I work with several female engineers with masters and doctorates and many of them are very fragile when it comes to asking any questions about what they specialize in. You’re supposed to just assume they are the expert in whatever they specialize in, otherwise they’ll get anxiety and ask to take a mental health day. Asking to double check some obviously wrong calculations they did or rewrite a sloppy memo they put together? They’ll be gone the rest of the week. It’s hard not to be jaded about “smart women” which basically means they feel they are untouchable. Give me someone who actually wants to learn instead of feeling they know everything by the time they’re 25.
I think that's common among people with advanced degrees generally. One of the reasons many get those degrees is to prove just how gosh darn smart and beyond reproach and criticism they are.

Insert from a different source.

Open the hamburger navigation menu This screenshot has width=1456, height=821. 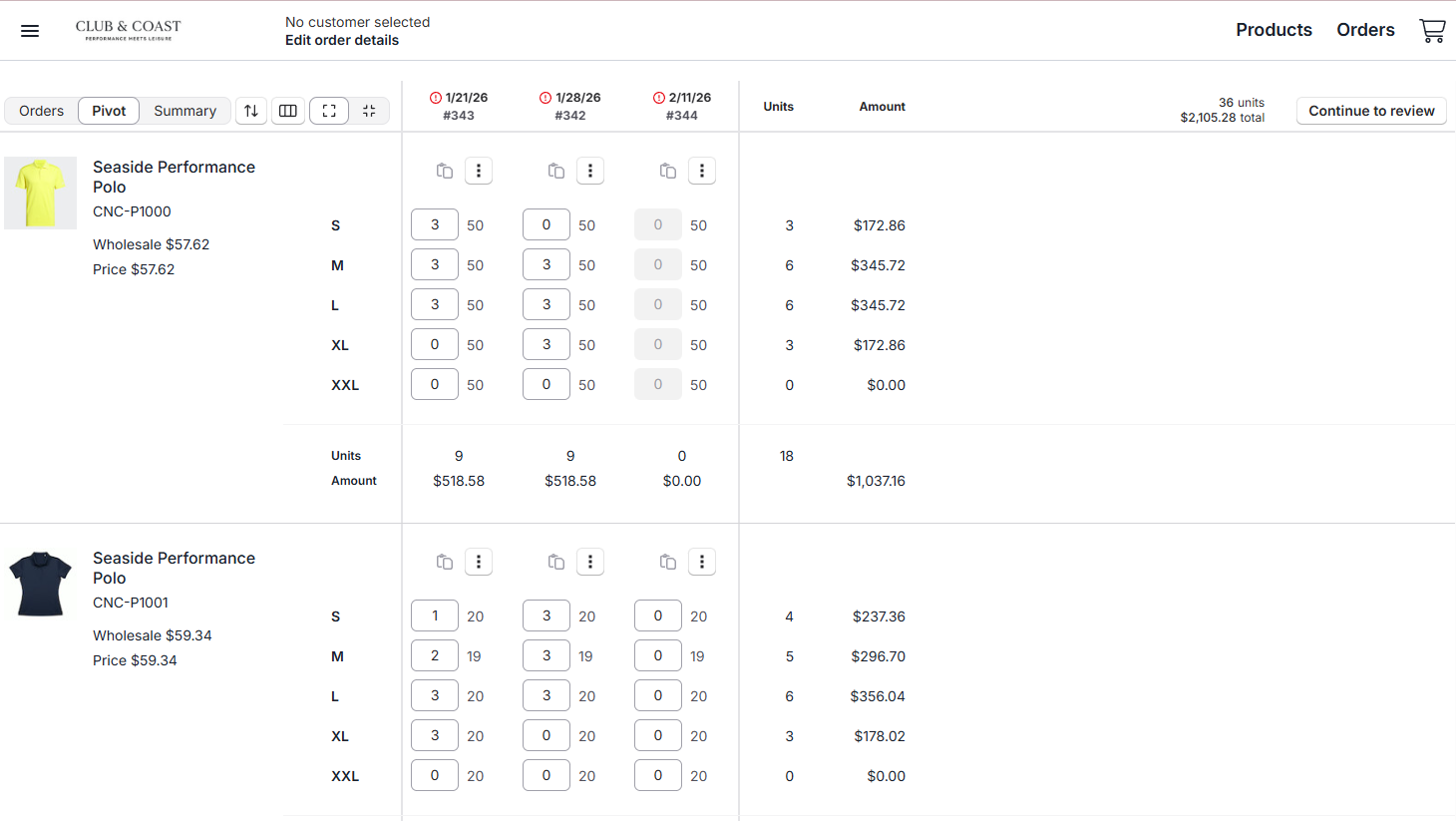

I've always thought competence in a field is something you prove by exhibiting competence day after day, not by owning a piece of paper saying you attended enough classes.
 
I think that's common among people with advanced degrees generally. One of the reasons many get those degrees is to prove just how gosh darn smart and beyond reproach and criticism they are.

I've always thought competence in a field is something you prove by exhibiting competence day after day, not by owning a piece of paper saying you attended enough classes.

Nothing pisses that kind of person off more than looking past their credentials and finding the limits of their actual knowledge. Holy fucking lol.
 
Some of the dumbest people I have ever met had PhDs, JDs, or went to an Ivy League school.
Nothing pisses that kind of person off more than looking past their credentials and finding the limits of their actual knowledge. Holy fucking lol.

Don't many degrees merely reward the ability to internalize rote memorization? I've seen many people on here saying "The Professor hated me because of what I said in class, but they had to pass me because in the paper I told them what they wanted to hear."
 
i did not know that
A hint for the future: If you see a significant gap in someone's posting history starting May 5, 2023 that doesn't end until sneed.today came online and widely known (so about July), it's because the user was too stupid to figure out Tor and are not worth your time to "debate" with.

For the love of God, old men like Jet Fuel Johnny and JosephStalin figured out Tor.

EDIT: Corrected the username of one of our esteemed elder Kiwis.